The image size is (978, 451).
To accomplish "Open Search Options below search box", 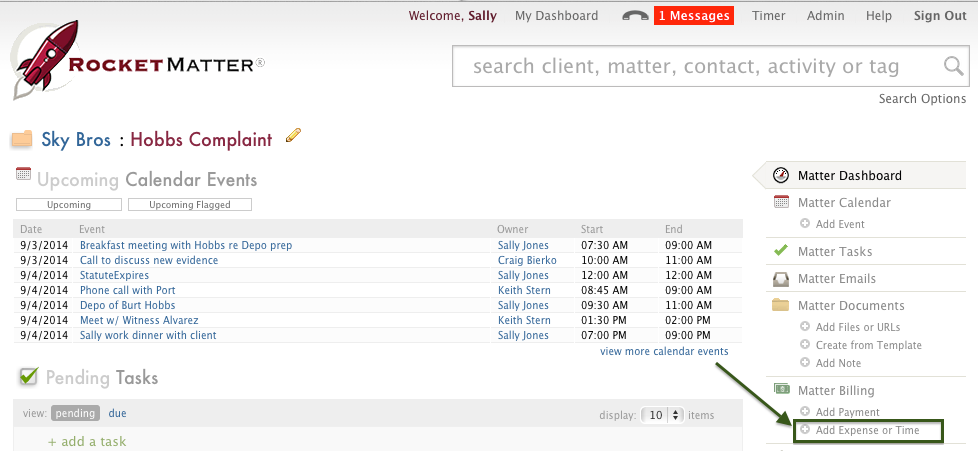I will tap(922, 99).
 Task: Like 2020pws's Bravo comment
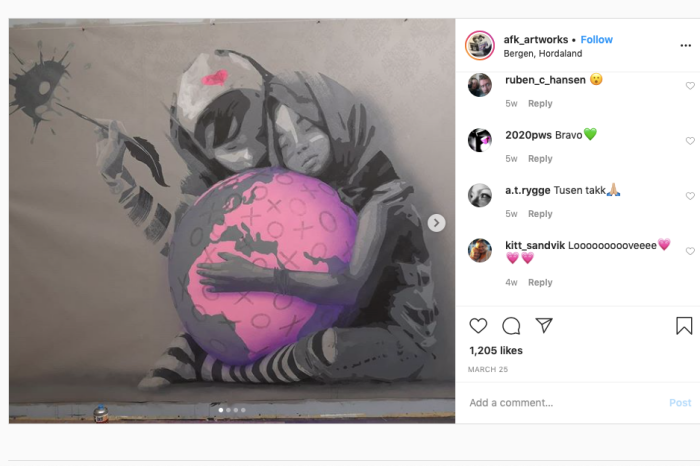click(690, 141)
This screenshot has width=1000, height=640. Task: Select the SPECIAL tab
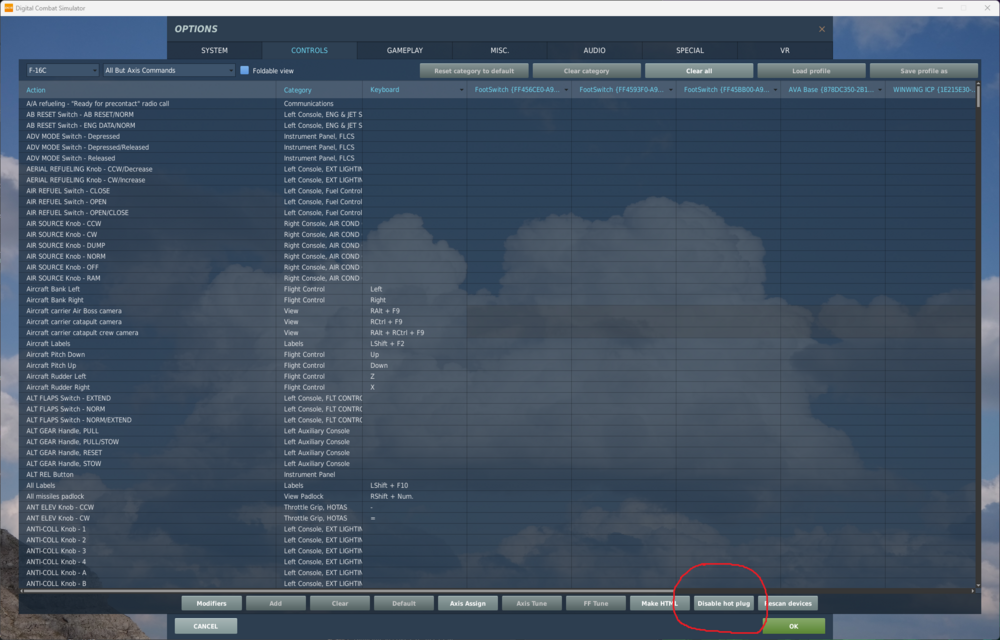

# [TASK STATEMENT]
Restate word for word the lines from the one containing "Task: Like 2020pws's Bravo comment" through the end of the material above, both included, and nothing besides; drop the pictures.

# [TASK SOLUTION]
 Task: Like 2020pws's Bravo comment
click(690, 141)
This screenshot has width=1000, height=640. Task: Select the SPECIAL tab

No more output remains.